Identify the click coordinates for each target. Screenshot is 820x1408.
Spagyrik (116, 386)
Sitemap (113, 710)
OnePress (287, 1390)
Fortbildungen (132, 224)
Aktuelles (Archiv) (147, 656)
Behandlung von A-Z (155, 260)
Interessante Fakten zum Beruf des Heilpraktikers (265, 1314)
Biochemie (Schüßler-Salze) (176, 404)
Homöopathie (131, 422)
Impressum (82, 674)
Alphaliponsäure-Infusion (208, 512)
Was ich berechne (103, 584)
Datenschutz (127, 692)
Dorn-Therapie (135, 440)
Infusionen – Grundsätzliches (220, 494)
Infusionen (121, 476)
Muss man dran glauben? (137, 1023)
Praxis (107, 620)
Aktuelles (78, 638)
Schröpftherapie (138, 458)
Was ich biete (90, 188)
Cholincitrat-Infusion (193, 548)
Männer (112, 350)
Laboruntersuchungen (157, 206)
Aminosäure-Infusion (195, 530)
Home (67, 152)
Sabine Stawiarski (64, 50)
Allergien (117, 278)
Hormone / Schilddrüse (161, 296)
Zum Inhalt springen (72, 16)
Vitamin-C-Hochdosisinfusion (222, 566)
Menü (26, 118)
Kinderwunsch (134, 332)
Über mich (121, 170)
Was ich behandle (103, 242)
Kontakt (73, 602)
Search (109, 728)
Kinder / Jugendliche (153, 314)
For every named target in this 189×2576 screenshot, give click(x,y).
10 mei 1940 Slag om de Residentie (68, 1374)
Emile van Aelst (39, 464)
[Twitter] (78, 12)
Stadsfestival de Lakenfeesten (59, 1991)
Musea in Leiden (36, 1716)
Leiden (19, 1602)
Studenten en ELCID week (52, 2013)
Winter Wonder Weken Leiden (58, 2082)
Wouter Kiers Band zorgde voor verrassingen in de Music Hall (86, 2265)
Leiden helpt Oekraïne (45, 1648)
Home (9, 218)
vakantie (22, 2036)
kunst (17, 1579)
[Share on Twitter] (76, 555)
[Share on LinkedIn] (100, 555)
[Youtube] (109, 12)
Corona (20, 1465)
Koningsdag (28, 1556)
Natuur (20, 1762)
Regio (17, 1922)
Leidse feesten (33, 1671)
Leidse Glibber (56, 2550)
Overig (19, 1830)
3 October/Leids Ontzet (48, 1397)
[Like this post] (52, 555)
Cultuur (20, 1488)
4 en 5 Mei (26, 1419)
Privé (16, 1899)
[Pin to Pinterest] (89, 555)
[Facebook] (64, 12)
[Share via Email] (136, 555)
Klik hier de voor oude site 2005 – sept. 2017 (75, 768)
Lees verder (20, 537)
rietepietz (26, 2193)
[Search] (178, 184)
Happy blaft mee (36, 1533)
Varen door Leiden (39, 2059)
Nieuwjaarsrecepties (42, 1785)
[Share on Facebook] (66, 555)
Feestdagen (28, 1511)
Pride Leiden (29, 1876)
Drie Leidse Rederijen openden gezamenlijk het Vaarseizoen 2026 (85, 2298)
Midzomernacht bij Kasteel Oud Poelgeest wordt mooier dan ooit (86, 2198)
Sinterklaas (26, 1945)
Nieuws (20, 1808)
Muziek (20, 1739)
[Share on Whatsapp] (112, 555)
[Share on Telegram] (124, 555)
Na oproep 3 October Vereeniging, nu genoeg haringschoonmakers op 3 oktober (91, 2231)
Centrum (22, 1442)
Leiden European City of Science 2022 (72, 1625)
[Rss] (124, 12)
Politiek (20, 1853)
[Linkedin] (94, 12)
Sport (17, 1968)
^^^^^^^^^^^^^^^^
### YOUR INSTRUCTIONS
Count, in the listing, each line that holds the string "click", then give the count and nothing else.

### OUTPUT FOR THIS TASK
2